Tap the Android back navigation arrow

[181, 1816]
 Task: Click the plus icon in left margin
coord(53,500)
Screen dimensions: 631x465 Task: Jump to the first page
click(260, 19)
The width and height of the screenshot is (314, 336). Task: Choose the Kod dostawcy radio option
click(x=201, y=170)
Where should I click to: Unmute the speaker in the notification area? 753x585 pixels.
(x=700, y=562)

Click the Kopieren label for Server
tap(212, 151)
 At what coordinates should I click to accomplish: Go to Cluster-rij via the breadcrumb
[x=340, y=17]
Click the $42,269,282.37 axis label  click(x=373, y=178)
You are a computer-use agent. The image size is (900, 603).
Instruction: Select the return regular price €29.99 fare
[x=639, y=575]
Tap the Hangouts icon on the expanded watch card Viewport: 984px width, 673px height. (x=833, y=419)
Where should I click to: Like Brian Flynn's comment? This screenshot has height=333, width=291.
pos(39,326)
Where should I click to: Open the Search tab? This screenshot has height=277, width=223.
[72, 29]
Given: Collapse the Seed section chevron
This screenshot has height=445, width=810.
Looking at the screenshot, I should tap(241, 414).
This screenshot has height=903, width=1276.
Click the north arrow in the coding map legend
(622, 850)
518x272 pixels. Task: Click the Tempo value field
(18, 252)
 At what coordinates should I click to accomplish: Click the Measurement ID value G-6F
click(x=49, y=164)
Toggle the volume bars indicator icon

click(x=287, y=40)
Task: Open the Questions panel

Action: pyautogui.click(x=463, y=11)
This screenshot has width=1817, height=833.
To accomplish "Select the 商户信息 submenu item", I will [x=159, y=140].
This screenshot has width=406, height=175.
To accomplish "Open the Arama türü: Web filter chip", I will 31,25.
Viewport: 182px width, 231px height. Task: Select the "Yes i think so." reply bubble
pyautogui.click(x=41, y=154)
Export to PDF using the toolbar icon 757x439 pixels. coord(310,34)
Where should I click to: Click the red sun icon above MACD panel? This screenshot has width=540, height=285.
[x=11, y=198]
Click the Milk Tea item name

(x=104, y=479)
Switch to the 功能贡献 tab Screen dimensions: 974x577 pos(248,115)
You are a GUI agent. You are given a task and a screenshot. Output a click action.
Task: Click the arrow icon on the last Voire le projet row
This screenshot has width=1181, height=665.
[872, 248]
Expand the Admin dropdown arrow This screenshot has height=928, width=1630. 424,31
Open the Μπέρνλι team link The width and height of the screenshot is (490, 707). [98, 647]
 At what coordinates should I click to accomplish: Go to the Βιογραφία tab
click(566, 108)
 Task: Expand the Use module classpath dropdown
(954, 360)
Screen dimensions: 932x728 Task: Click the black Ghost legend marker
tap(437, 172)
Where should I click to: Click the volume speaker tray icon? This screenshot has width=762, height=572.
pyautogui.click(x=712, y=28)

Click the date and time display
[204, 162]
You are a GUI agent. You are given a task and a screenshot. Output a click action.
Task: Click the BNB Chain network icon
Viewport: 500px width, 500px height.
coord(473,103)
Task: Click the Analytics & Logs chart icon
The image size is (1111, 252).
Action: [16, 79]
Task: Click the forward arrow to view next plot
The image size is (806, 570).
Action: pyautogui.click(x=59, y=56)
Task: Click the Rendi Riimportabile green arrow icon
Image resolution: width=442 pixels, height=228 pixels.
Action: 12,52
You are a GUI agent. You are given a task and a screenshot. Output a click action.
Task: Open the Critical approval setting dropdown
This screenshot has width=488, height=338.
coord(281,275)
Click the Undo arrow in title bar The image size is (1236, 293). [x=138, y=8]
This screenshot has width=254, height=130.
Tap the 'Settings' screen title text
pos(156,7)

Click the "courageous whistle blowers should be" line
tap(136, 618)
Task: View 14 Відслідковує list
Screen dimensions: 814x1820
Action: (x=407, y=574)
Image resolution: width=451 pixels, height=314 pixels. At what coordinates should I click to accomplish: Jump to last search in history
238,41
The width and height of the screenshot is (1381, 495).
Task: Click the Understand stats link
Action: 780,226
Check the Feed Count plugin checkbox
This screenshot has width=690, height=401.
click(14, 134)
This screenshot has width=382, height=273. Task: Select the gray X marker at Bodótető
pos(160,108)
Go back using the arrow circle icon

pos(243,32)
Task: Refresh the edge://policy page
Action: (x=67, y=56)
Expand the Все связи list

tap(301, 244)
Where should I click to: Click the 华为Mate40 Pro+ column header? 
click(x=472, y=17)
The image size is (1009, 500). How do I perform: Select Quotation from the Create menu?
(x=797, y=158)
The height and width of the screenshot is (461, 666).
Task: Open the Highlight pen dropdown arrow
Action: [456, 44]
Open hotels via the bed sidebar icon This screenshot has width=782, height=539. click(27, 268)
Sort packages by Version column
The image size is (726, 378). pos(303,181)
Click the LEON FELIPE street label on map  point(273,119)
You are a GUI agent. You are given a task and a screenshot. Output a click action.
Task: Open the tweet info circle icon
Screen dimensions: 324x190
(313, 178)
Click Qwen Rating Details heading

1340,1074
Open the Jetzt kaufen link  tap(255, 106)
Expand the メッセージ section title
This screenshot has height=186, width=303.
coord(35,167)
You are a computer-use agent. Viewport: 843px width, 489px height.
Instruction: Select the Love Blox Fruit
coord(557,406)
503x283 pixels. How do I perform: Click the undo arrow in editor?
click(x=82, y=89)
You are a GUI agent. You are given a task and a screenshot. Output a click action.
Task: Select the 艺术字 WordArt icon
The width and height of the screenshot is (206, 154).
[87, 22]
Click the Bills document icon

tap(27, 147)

§

### Directive
Format the rows above as a numbered list, leaving out any blank lines.

### Exercise result
1. Tap the Android back navigation arrow
2. [181, 1816]
3.  Task: Click the plus icon in left margin
4. coord(53,500)
5. Screen dimensions: 631x465 Task: Jump to the first page
6. click(260, 19)
7. The width and height of the screenshot is (314, 336). Task: Choose the Kod dostawcy radio option
8. click(x=201, y=170)
9. Where should I click to: Unmute the speaker in the notification area? 753x585 pixels.
10. (x=700, y=562)
11. Click the Kopieren label for Server
12. tap(212, 151)
13.  At what coordinates should I click to accomplish: Go to Cluster-rij via the breadcrumb
14. [x=340, y=17]
15. Click the $42,269,282.37 axis label  click(x=373, y=178)
16. You are a computer-use agent. The image size is (900, 603).
17. Instruction: Select the return regular price €29.99 fare
18. [x=639, y=575]
19. Tap the Hangouts icon on the expanded watch card Viewport: 984px width, 673px height. (x=833, y=419)
20. Where should I click to: Like Brian Flynn's comment? This screenshot has height=333, width=291.
21. pos(39,326)
22. Where should I click to: Open the Search tab? This screenshot has height=277, width=223.
23. [72, 29]
24. Given: Collapse the Seed section chevron
25. This screenshot has height=445, width=810.
26. Looking at the screenshot, I should tap(241, 414).
27. This screenshot has height=903, width=1276.
28. Click the north arrow in the coding map legend
29. (622, 850)
30. 518x272 pixels. Task: Click the Tempo value field
31. (18, 252)
32.  At what coordinates should I click to accomplish: Click the Measurement ID value G-6F
33. click(x=49, y=164)
34. Toggle the volume bars indicator icon
35. click(x=287, y=40)
36. Task: Open the Questions panel
37. Action: pyautogui.click(x=463, y=11)
38. This screenshot has width=1817, height=833.
39. To accomplish "Select the 商户信息 submenu item", I will [x=159, y=140].
40. This screenshot has width=406, height=175.
41. To accomplish "Open the Arama türü: Web filter chip", I will 31,25.
42. Viewport: 182px width, 231px height. Task: Select the "Yes i think so." reply bubble
43. pyautogui.click(x=41, y=154)
44. Export to PDF using the toolbar icon 757x439 pixels. coord(310,34)
45. Where should I click to: Click the red sun icon above MACD panel? This screenshot has width=540, height=285.
46. [x=11, y=198]
47. Click the Milk Tea item name
48. (x=104, y=479)
49. Switch to the 功能贡献 tab Screen dimensions: 974x577 pos(248,115)
50. You are a GUI agent. You are given a task and a screenshot. Output a click action.
51. Task: Click the arrow icon on the last Voire le projet row
52. This screenshot has width=1181, height=665.
53. [872, 248]
54. Expand the Admin dropdown arrow This screenshot has height=928, width=1630. 424,31
55. Open the Μπέρνλι team link The width and height of the screenshot is (490, 707). [98, 647]
56.  At what coordinates should I click to accomplish: Go to the Βιογραφία tab
57. click(566, 108)
58.  Task: Expand the Use module classpath dropdown
59. (954, 360)
60. Screen dimensions: 932x728 Task: Click the black Ghost legend marker
61. tap(437, 172)
62. Where should I click to: Click the volume speaker tray icon? This screenshot has width=762, height=572.
63. pyautogui.click(x=712, y=28)
64. Click the date and time display
65. [204, 162]
66. You are a GUI agent. You are given a task and a screenshot. Output a click action.
67. Task: Click the BNB Chain network icon
68. Viewport: 500px width, 500px height.
69. coord(473,103)
70. Task: Click the Analytics & Logs chart icon
71. The image size is (1111, 252).
72. Action: [16, 79]
73. Task: Click the forward arrow to view next plot
74. The image size is (806, 570).
75. Action: pyautogui.click(x=59, y=56)
76. Task: Click the Rendi Riimportabile green arrow icon
77. Image resolution: width=442 pixels, height=228 pixels.
78. Action: 12,52
79. You are a GUI agent. You are given a task and a screenshot. Output a click action.
80. Task: Open the Critical approval setting dropdown
81. This screenshot has width=488, height=338.
82. coord(281,275)
83. Click the Undo arrow in title bar The image size is (1236, 293). [x=138, y=8]
84. This screenshot has width=254, height=130.
85. Tap the 'Settings' screen title text
86. pos(156,7)
87. Click the "courageous whistle blowers should be" line
88. tap(136, 618)
89. Task: View 14 Відслідковує list
90. Screen dimensions: 814x1820
91. Action: (x=407, y=574)
92. Image resolution: width=451 pixels, height=314 pixels. At what coordinates should I click to accomplish: Jump to last search in history
93. 238,41
94. The width and height of the screenshot is (1381, 495).
95. Task: Click the Understand stats link
96. Action: 780,226
97. Check the Feed Count plugin checkbox
98. This screenshot has width=690, height=401.
99. click(14, 134)
100. This screenshot has width=382, height=273. Task: Select the gray X marker at Bodótető
101. pos(160,108)
102. Go back using the arrow circle icon
103. pos(243,32)
104. Task: Refresh the edge://policy page
105. Action: (x=67, y=56)
106. Expand the Все связи list
107. tap(301, 244)
108. Where should I click to: Click the 华为Mate40 Pro+ column header? 
109. click(x=472, y=17)
110. The image size is (1009, 500). How do I perform: Select Quotation from the Create menu?
111. (x=797, y=158)
112. The height and width of the screenshot is (461, 666).
113. Task: Open the Highlight pen dropdown arrow
114. Action: [456, 44]
115. Open hotels via the bed sidebar icon This screenshot has width=782, height=539. click(27, 268)
116. Sort packages by Version column
117. The image size is (726, 378). pos(303,181)
118. Click the LEON FELIPE street label on map  point(273,119)
119. You are a GUI agent. You are given a task and a screenshot. Output a click action.
120. Task: Open the tweet info circle icon
121. Screen dimensions: 324x190
122. (313, 178)
123. Click Qwen Rating Details heading
124. 1340,1074
125. Open the Jetzt kaufen link  tap(255, 106)
126. Expand the メッセージ section title
127. This screenshot has height=186, width=303.
128. coord(35,167)
129. You are a computer-use agent. Viewport: 843px width, 489px height.
130. Instruction: Select the Love Blox Fruit
131. coord(557,406)
132. 503x283 pixels. How do I perform: Click the undo arrow in editor?
133. click(x=82, y=89)
134. You are a GUI agent. You are given a task and a screenshot. Output a click action.
135. Task: Select the 艺术字 WordArt icon
136. The width and height of the screenshot is (206, 154).
137. [87, 22]
138. Click the Bills document icon
139. tap(27, 147)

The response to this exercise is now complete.